For more than 8 months, noncitizens with approved immigrant petitions for investments in regional centers have been in limbo. Congress has now ended that limbo, by reauthorizing the EB-5 regional center program.

At midnight on June 30, 2021, the congressional authorization for the EB-5 regional center program investor category expired. U.S. Immigration and Citizenship Services (USCIS) stopped approving green cards for people in the expired category who had applied to adjust their status to permanent resident in the United States. Consular officers also stopped issuing immigrant visas for people who were processing at U.S. embassies or consulates abroad.

Processing resumed on March 15, 2022, when the EB-5 Reform and Integrity Act of 2022 became law as part of the Consolidated Appropriations Act, 2022. Visa numbers can be allocated now because Congress preserved the eligibility (“grandfathered”) people who filed an immigrant investor petition before President Biden signed the new law. Congress authorized the regional center program through September 30, 2027, although the program provisions do not take effect until May 14, 2022.

Immigrant investors are the fifth employment-based preference category (EB-5) that Congress established in the Immigration Act of 1990. Generally, an immigrant investor applicant must invest at least $1,050,000 in a “new commercial enterprise,” which will create at least 10 full-time jobs that meet certain requirements.

= = = =

Answer these from the EB-5 text:
(a) At what time and on what date did the congressional authorization for the regional center program expire?
(b) On what date do the program provisions of the new law take effect?
(c) What is the minimum amount an immigrant investor applicant must generally invest?
The items that follow have no connection to the EB-5 text.

→ **Records supplied**
= = = =

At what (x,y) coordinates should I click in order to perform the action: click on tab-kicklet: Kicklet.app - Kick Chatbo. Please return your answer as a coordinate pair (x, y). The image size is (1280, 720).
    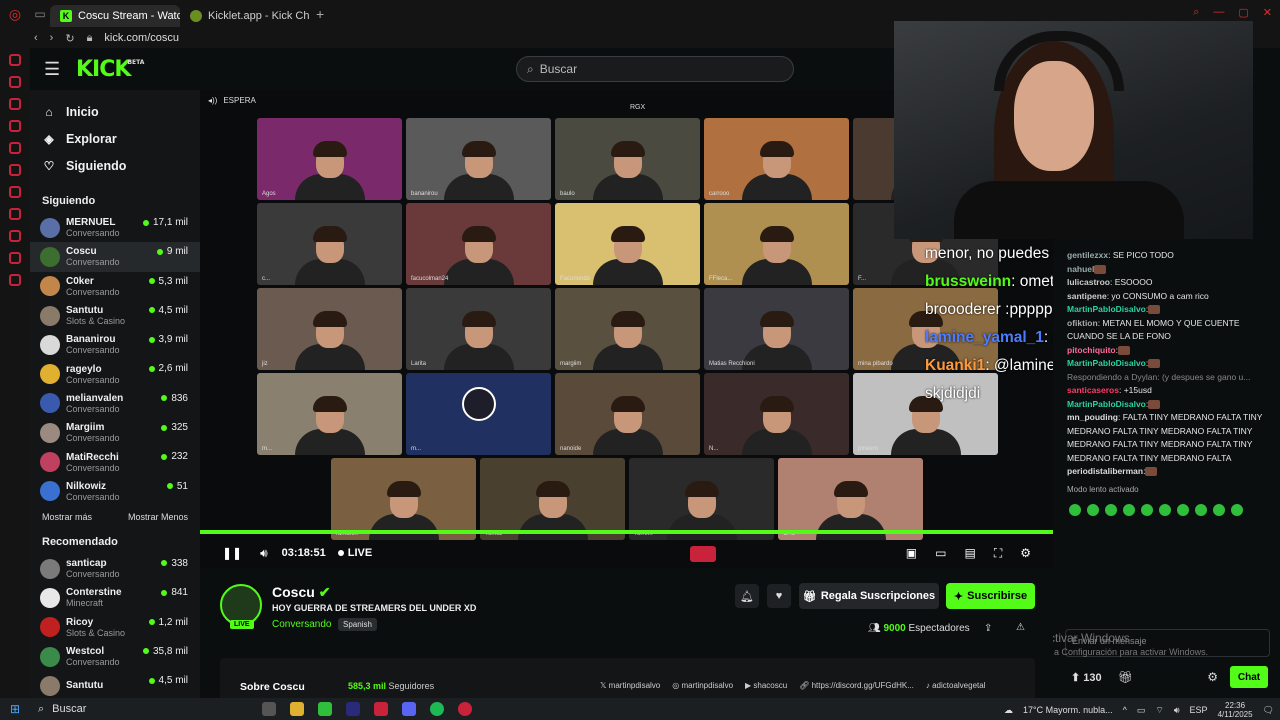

= = = =

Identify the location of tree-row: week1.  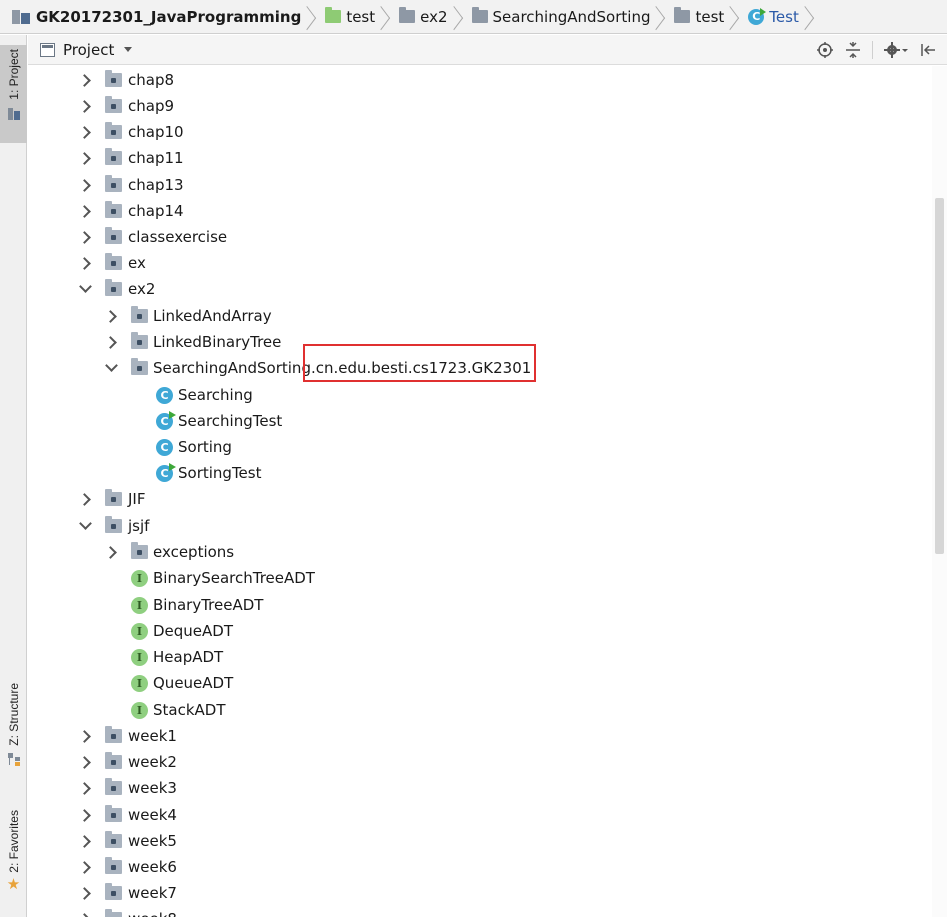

= = = =

→ **Answer to this task**
(a) At midnight on June 30, 2021.
(b) May 14, 2022.
(c) $1,050,000.